Whenever the string "computer" turns up in a line of the data below, copy that line.

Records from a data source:
++++++++++

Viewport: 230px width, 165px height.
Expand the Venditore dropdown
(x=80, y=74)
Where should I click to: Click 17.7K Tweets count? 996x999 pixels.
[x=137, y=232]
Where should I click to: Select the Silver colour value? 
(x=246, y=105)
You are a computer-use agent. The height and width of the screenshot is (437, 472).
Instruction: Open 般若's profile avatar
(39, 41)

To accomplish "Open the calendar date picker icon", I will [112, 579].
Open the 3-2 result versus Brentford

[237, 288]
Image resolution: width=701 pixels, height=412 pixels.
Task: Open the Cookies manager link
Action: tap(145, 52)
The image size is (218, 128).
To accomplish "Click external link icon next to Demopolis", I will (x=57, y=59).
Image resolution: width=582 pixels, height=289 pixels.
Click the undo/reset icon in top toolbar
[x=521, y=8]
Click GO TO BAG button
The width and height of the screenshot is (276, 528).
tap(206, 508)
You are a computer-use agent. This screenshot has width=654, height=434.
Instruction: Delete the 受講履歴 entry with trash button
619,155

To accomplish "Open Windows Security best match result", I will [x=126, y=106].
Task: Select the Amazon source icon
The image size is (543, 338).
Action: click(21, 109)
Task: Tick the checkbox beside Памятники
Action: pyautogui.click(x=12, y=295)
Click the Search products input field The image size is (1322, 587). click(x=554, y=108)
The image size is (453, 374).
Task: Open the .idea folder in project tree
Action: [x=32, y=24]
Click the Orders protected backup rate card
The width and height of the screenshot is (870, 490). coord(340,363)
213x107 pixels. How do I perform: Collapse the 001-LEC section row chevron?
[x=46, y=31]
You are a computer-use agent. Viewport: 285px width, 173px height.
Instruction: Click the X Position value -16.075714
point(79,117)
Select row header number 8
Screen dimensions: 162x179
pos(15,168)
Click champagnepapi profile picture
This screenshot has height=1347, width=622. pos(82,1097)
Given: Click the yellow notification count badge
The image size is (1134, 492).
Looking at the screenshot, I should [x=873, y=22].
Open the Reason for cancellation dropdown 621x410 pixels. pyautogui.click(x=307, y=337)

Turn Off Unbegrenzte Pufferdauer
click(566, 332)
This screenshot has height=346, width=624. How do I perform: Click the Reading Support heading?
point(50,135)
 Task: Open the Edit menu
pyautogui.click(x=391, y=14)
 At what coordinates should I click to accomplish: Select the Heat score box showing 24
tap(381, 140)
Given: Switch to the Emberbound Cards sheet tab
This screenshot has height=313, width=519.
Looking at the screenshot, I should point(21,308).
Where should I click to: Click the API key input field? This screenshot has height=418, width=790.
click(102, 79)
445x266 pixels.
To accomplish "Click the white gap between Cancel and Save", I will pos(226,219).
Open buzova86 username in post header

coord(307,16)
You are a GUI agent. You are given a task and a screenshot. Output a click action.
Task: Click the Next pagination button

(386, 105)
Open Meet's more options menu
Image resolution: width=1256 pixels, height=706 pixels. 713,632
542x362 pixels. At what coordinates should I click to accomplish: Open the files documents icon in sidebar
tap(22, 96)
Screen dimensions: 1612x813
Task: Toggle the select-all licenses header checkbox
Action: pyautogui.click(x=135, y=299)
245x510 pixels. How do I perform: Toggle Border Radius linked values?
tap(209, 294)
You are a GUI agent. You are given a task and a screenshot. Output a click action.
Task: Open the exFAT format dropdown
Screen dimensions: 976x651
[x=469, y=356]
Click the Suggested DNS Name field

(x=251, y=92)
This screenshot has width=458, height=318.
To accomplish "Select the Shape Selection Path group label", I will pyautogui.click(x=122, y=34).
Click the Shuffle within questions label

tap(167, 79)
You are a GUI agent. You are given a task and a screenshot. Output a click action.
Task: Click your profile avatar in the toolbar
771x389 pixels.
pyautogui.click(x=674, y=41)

++++++++++

Answer section:
You are a computer-use agent. The height and width of the screenshot is (437, 472).
You are a computer-use agent. This screenshot has width=654, height=434.
You are a computer-use agent. Viewport: 285px width, 173px height.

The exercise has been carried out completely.